Task goal:
Reproduce every line of the following material verbatim, omitting the pictures from your answer.

--- begin Entries supplied ---

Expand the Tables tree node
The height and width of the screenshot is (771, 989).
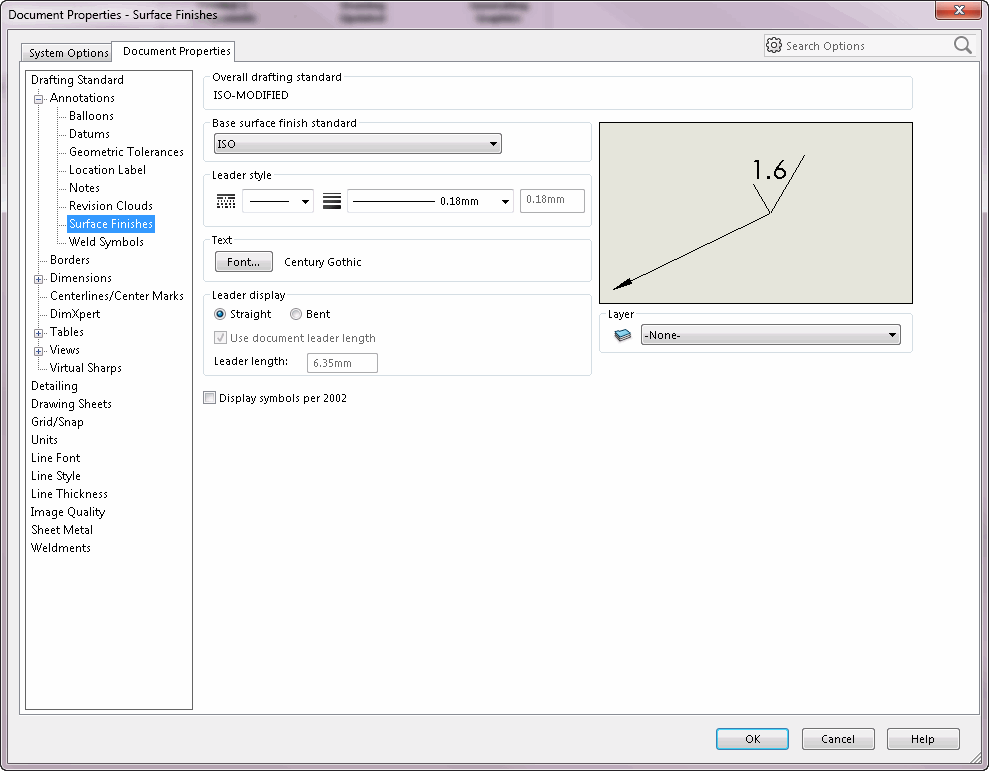coord(38,333)
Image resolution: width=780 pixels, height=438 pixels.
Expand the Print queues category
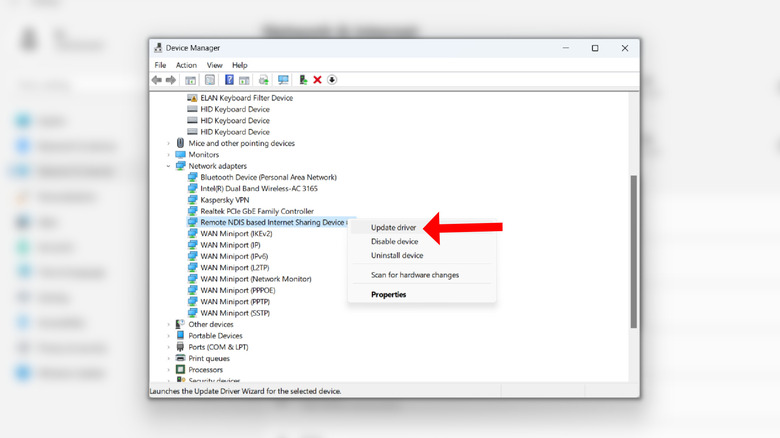point(169,358)
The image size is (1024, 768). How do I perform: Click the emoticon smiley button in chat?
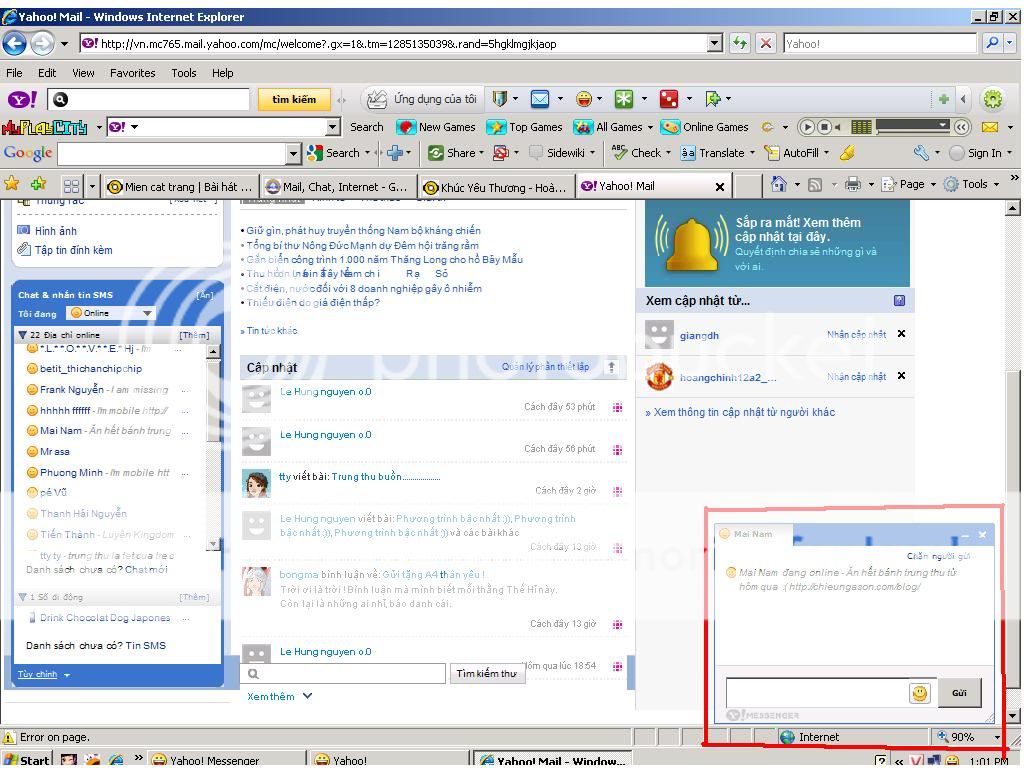coord(919,693)
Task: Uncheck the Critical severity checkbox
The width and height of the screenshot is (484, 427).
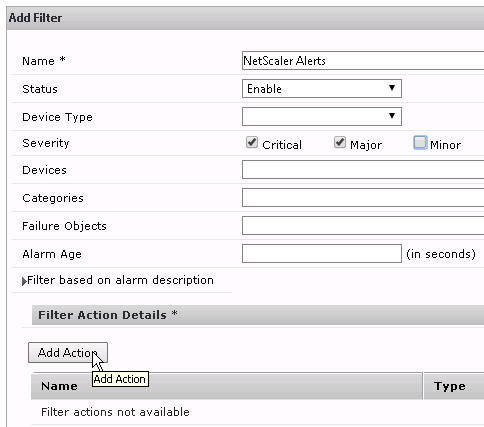Action: [252, 143]
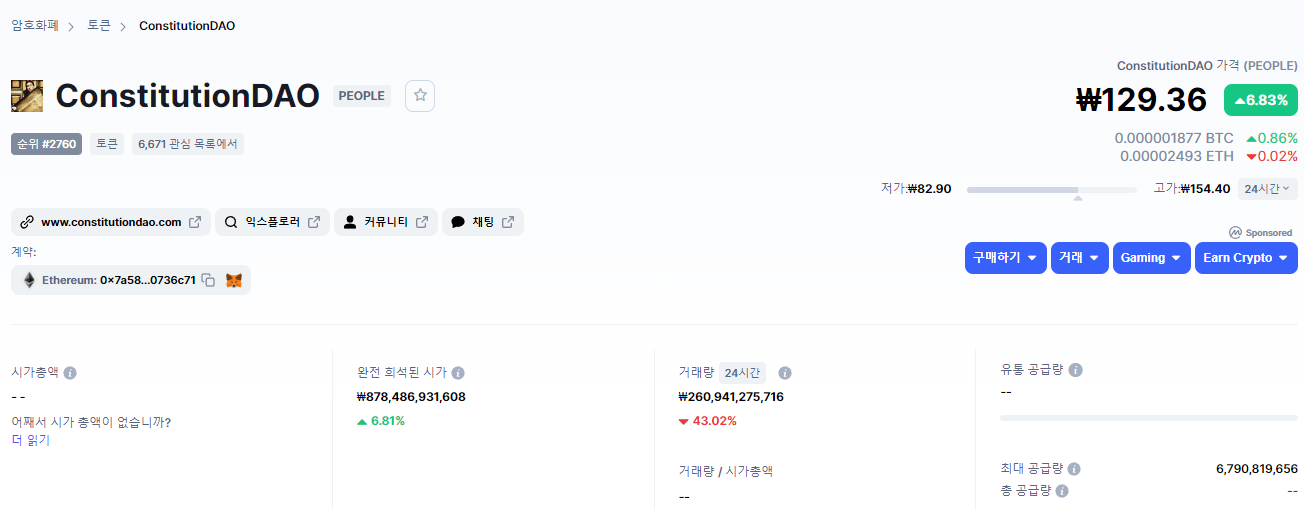This screenshot has width=1304, height=511.
Task: Open the Gaming dropdown menu
Action: coord(1151,258)
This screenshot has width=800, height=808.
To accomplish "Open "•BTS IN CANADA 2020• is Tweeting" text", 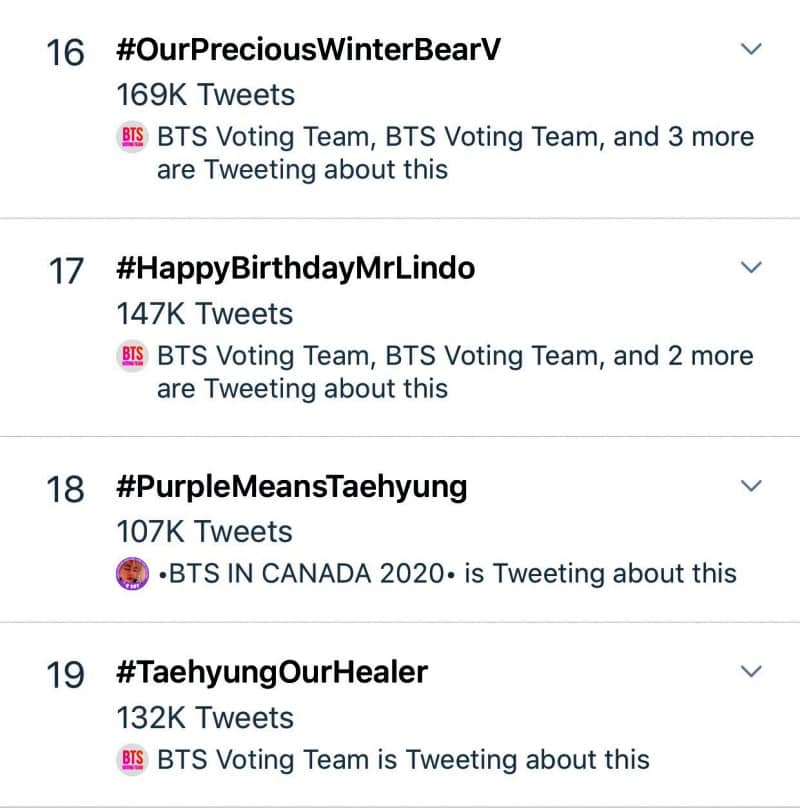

--- end Entries supplied ---

Written solution:
Expand the Tables tree node
The height and width of the screenshot is (771, 989).
coord(38,333)
Image resolution: width=780 pixels, height=438 pixels.
Expand the Print queues category
point(169,358)
The image size is (1024, 768). How do I perform: Click the emoticon smiley button in chat?
coord(919,693)
Task: Uncheck the Critical severity checkbox
The width and height of the screenshot is (484, 427).
Action: [252, 143]
This screenshot has width=1304, height=511.
Task: Open the Gaming dropdown menu
Action: coord(1151,258)
This screenshot has width=800, height=808.
To accomplish "Open "•BTS IN CANADA 2020• is Tweeting" text", 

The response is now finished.